To help LDC/GDC

Simen Kjaeraas simen.kjaras at gmail.com
Tue Apr 9 09:08:52 PDT 2013


On 2013-04-09, 17:11, Dicebot wrote:

> On Tuesday, 9 April 2013 at 14:50:58 UTC, Simen Kjærås wrote:
>> On Tue, 09 Apr 2013 16:15:40 +0200, Dicebot <m.strashun at gmail.com>  
>> wrote:
>>
>>> On Tuesday, 9 April 2013 at 14:06:31 UTC, Pelle Månsson wrote:
>>>> shouldn't be strongly pure (as it can access mutable non local state).
>>>
>>> I was under impression that pure is about verifying what function  
>>> actually does, not what it probably can.
>>
>> It's based purely on function signature, so we're dealing with possibles
>> in many cases.
>
> You got me lost here again. Definition of pure in dlang.org says: "To  
> that end, a pure function:
>
> * does not read or write any global or static mutable state
> * cannot call functions that are not pure
> * can override an impure function, but an impure function cannot  
> override a pure one
> * is covariant with an impure function
> * cannot perform I/O"

▶ **Problems and tasks**
[A] Reproduce the part of the mailing-list post on pure functions that runs from "Simen Kjaeraas simen.kjaras" to "non local state).".
[B] Present the records from the line with "This screenshot has height=385, width=513." to the line with "(x=708, y=8)" as a numbered list, leaving out blank lines.

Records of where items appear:
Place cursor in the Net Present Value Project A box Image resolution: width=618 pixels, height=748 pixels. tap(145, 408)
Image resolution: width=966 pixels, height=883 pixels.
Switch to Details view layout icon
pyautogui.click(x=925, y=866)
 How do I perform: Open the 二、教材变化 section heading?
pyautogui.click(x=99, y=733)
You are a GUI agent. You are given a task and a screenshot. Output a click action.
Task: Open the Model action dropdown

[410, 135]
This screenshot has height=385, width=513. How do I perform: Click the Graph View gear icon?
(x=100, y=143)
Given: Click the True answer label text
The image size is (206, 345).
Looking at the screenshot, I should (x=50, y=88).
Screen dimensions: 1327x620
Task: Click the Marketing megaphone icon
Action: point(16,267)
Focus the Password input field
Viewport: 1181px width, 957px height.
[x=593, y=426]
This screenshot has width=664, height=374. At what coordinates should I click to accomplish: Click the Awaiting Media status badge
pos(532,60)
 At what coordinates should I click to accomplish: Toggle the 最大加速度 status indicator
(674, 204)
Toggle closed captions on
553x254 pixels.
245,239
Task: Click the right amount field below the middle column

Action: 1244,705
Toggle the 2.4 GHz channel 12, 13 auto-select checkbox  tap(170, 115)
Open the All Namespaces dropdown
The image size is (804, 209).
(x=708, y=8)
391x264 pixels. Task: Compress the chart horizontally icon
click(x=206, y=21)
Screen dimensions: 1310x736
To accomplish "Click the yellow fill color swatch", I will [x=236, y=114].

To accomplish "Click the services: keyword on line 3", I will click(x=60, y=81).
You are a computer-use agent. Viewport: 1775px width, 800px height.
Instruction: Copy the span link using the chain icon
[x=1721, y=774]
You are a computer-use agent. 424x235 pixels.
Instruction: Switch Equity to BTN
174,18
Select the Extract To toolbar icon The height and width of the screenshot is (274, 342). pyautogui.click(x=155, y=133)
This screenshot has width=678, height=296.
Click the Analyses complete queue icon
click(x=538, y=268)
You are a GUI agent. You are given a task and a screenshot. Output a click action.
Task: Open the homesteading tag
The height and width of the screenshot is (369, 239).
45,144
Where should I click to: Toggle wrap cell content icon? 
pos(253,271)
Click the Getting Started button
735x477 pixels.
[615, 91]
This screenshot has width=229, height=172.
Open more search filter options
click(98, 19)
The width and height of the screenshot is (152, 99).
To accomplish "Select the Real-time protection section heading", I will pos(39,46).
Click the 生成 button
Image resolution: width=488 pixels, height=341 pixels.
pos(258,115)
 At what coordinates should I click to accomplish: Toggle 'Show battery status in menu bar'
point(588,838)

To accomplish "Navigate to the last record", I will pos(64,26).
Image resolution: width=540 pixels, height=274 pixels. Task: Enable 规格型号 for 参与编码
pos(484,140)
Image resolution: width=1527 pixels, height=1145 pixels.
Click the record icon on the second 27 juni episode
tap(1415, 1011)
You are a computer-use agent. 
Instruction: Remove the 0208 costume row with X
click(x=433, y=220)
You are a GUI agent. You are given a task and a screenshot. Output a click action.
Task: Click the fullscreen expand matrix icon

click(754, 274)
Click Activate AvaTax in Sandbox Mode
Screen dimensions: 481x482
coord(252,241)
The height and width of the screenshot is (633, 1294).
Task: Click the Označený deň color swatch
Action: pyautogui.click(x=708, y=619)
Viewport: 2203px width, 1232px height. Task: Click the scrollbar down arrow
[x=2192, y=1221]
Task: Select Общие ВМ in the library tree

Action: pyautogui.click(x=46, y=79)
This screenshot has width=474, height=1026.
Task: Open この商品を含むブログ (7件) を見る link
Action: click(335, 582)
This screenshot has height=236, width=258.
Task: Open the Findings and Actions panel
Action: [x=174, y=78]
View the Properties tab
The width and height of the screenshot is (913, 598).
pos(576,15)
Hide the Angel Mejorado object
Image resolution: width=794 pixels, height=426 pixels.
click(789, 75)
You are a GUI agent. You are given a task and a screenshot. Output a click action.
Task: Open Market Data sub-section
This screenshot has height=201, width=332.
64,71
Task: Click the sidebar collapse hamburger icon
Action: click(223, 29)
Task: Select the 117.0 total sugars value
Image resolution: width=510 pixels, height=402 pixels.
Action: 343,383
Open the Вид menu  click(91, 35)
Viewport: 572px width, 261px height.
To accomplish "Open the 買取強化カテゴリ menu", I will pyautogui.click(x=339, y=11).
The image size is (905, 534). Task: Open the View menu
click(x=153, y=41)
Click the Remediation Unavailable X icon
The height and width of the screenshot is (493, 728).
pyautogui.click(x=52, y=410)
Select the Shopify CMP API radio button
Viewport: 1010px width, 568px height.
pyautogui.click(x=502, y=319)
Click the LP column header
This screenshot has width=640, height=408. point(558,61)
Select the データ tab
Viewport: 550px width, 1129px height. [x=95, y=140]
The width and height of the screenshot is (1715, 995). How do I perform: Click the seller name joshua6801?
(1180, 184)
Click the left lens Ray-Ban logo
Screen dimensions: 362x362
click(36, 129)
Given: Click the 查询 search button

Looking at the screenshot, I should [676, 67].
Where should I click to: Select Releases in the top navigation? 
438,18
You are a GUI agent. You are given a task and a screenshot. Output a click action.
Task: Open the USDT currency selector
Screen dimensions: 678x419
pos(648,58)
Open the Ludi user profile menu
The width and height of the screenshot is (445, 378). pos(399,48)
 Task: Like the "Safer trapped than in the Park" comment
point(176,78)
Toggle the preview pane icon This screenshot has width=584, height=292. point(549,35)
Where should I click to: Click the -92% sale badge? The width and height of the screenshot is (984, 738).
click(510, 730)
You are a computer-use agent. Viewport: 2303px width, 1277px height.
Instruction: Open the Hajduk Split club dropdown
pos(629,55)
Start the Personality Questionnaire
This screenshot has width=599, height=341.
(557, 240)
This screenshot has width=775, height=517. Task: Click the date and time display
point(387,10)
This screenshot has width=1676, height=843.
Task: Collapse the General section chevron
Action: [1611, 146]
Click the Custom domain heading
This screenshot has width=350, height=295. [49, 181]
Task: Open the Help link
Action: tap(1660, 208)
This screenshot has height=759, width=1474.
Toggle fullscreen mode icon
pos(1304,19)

▶ **Responses to the exercise**
[A]
Simen Kjaeraas simen.kjaras at gmail.com
Tue Apr 9 09:08:52 PDT 2013


On 2013-04-09, 17:11, Dicebot wrote:

> On Tuesday, 9 April 2013 at 14:50:58 UTC, Simen Kjærås wrote:
>> On Tue, 09 Apr 2013 16:15:40 +0200, Dicebot <m.strashun at gmail.com>  
>> wrote:
>>
>>> On Tuesday, 9 April 2013 at 14:06:31 UTC, Pelle Månsson wrote:
>>>> shouldn't be strongly pure (as it can access mutable non local state).

[B]
1. This screenshot has height=385, width=513. How do I perform: Click the Graph View gear icon?
2. (x=100, y=143)
3. Given: Click the True answer label text
4. The image size is (206, 345).
5. Looking at the screenshot, I should (x=50, y=88).
6. Screen dimensions: 1327x620
7. Task: Click the Marketing megaphone icon
8. Action: point(16,267)
9. Focus the Password input field
10. Viewport: 1181px width, 957px height.
11. [x=593, y=426]
12. This screenshot has width=664, height=374. At what coordinates should I click to accomplish: Click the Awaiting Media status badge
13. pos(532,60)
14.  At what coordinates should I click to accomplish: Toggle the 最大加速度 status indicator
15. (674, 204)
16. Toggle closed captions on
17. 553x254 pixels.
18. 245,239
19. Task: Click the right amount field below the middle column
20. Action: 1244,705
21. Toggle the 2.4 GHz channel 12, 13 auto-select checkbox  tap(170, 115)
22. Open the All Namespaces dropdown
23. The image size is (804, 209).
24. (x=708, y=8)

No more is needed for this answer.